TASK DIRECTIONS: Retype every entry below without pictures.

RECORD SET:
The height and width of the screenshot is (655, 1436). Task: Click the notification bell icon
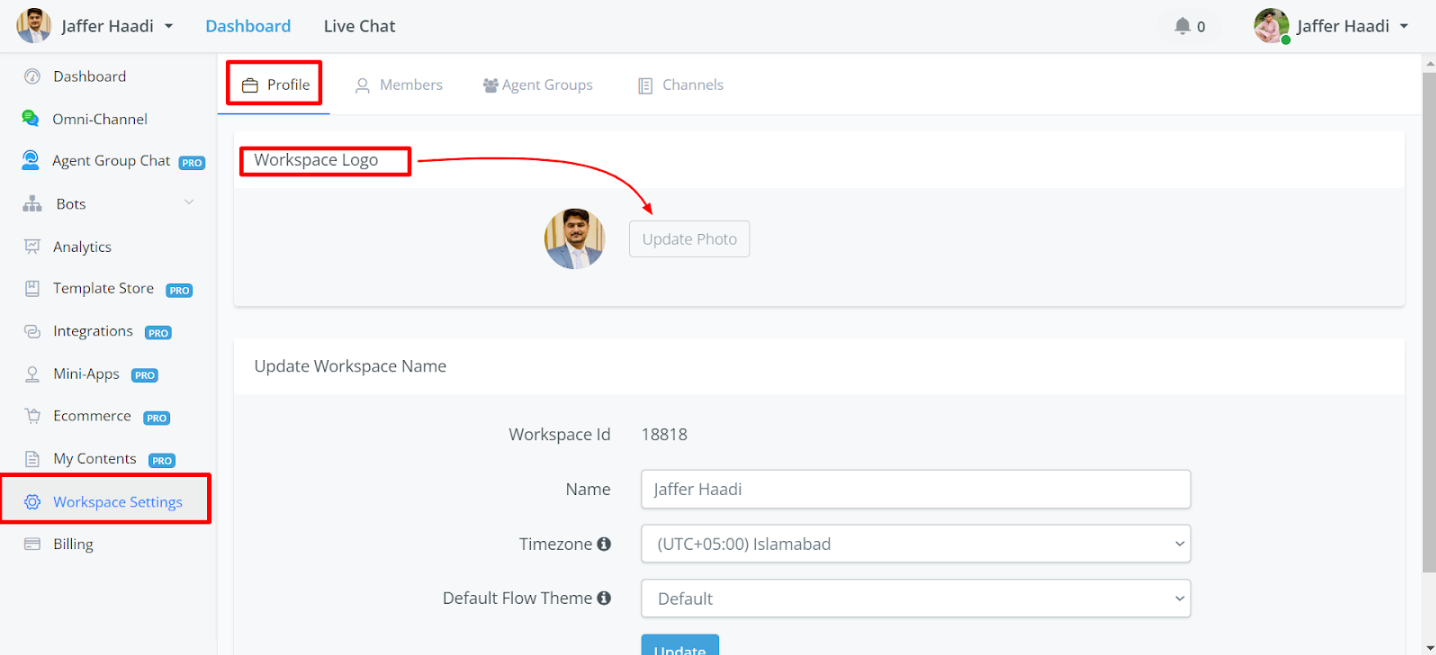[x=1183, y=26]
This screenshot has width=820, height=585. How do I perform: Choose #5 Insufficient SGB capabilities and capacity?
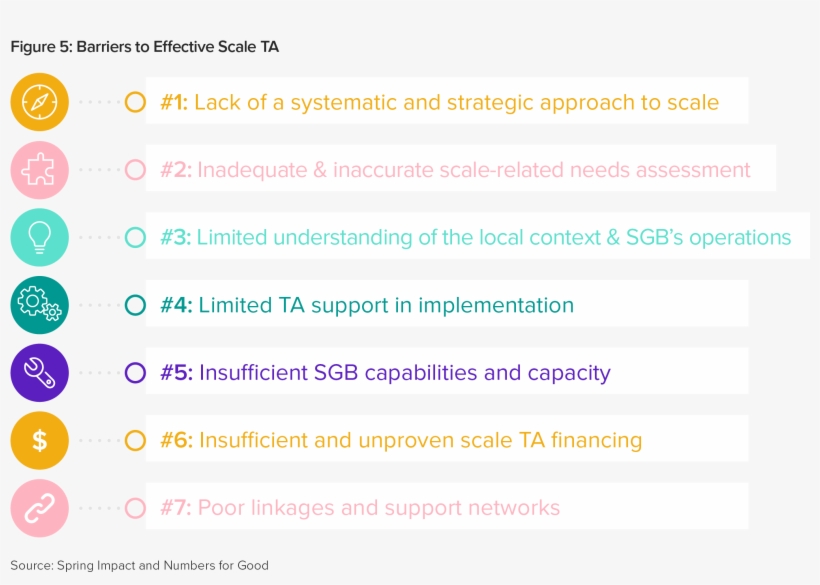pos(385,373)
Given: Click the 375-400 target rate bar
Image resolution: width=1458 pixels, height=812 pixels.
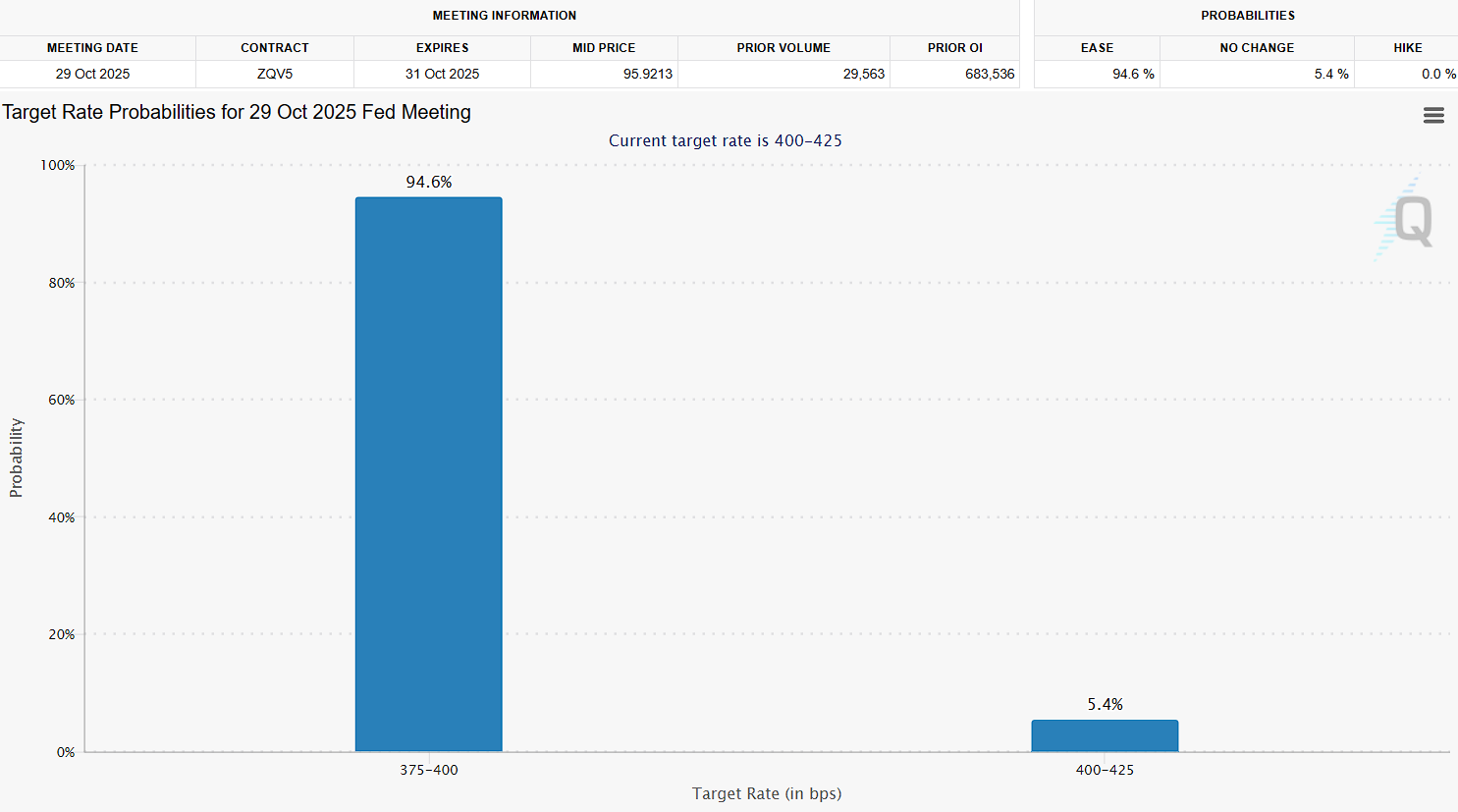Looking at the screenshot, I should pos(428,474).
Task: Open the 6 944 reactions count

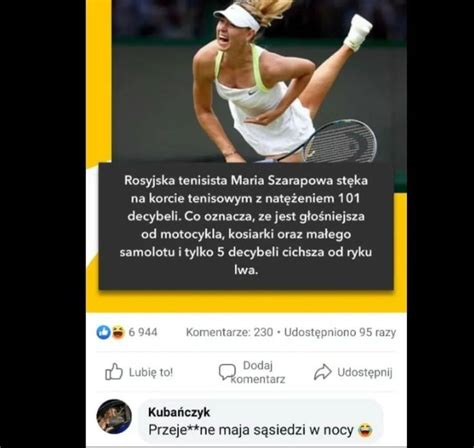Action: point(143,332)
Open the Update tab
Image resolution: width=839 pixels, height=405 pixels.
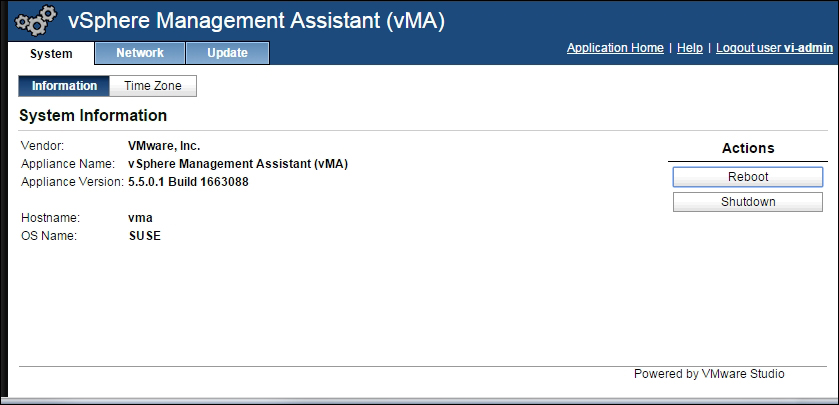[227, 53]
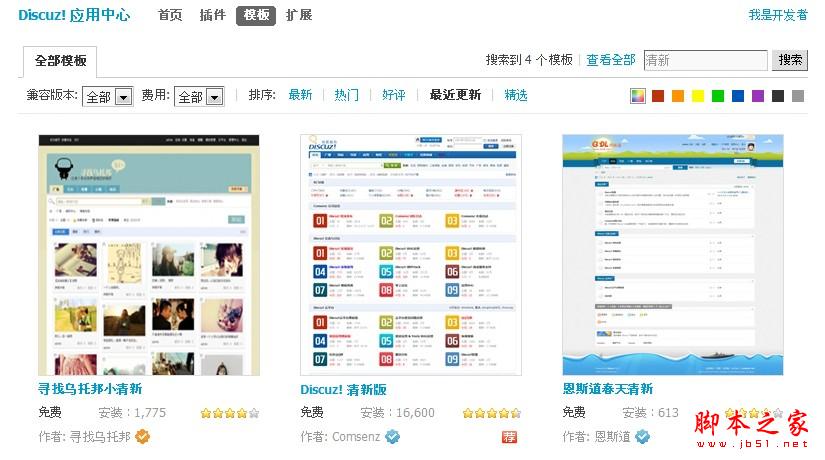Click the Discuz! 应用中心 logo

coord(74,15)
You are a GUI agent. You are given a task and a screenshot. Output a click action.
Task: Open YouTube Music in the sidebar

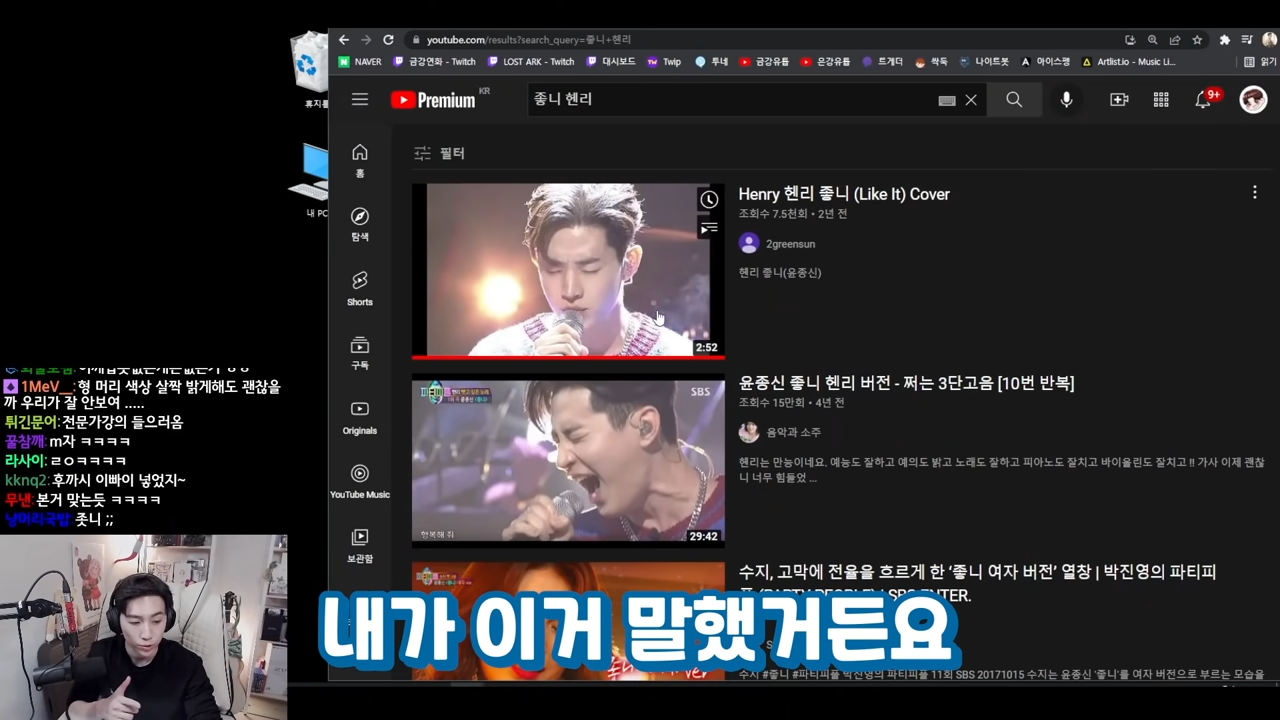(360, 480)
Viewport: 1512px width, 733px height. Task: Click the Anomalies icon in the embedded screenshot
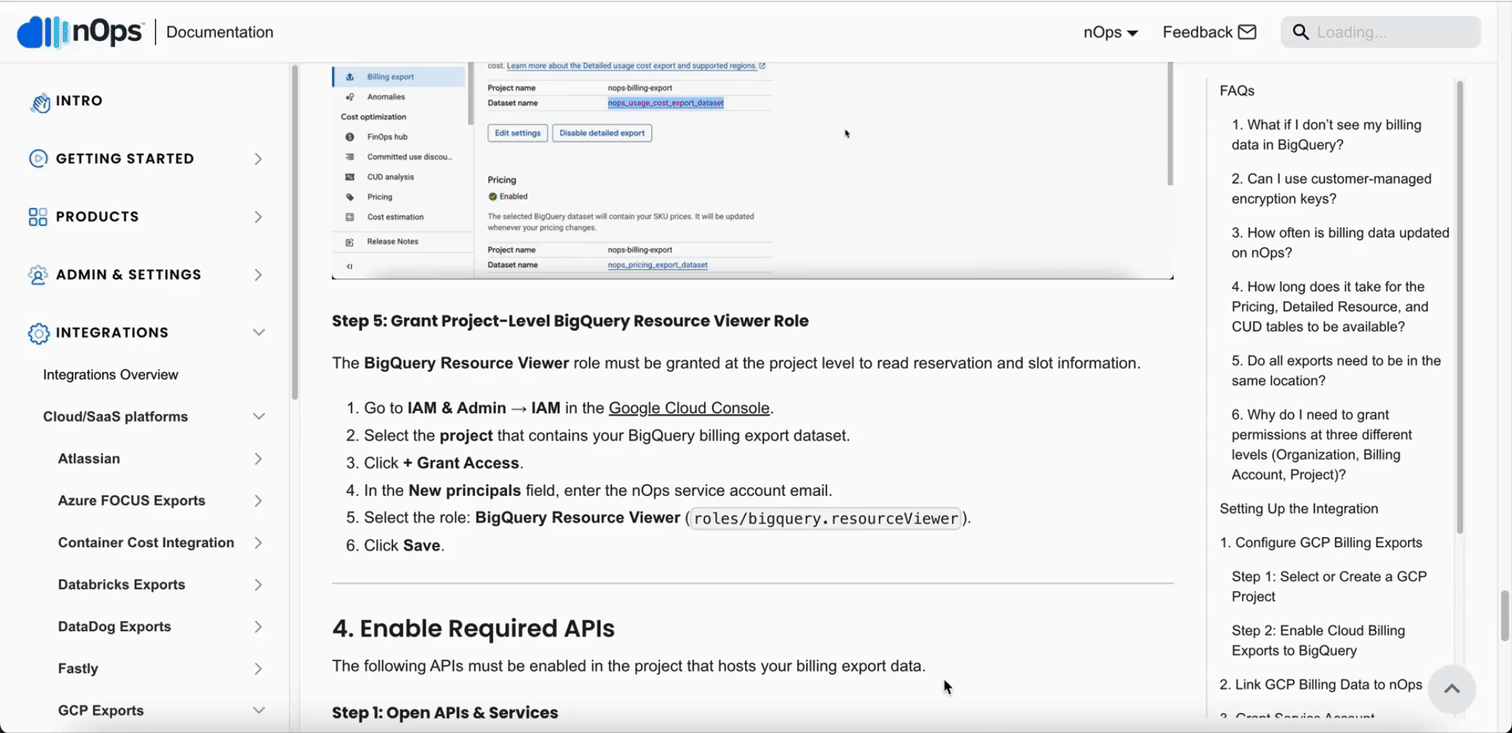pos(351,96)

REPLY TO THE EXERCISE:
The height and width of the screenshot is (655, 1436). Task: Click the notification bell icon
[x=1183, y=26]
This screenshot has width=820, height=585. How do I perform: Choose #5 Insufficient SGB capabilities and capacity?
pos(385,373)
Given: Click the 375-400 target rate bar
Image resolution: width=1458 pixels, height=812 pixels.
Looking at the screenshot, I should pos(428,474).
Task: Open the 6 944 reactions count

Action: point(143,332)
Open the Update tab
Image resolution: width=839 pixels, height=405 pixels.
[227, 53]
Click the Discuz! 应用中心 logo

coord(74,15)
You are a GUI agent. You are given a task and a screenshot. Output a click action.
Task: Open YouTube Music in the sidebar

(360, 480)
Viewport: 1512px width, 733px height. Task: Click the Anomalies icon in the embedded screenshot
pos(351,96)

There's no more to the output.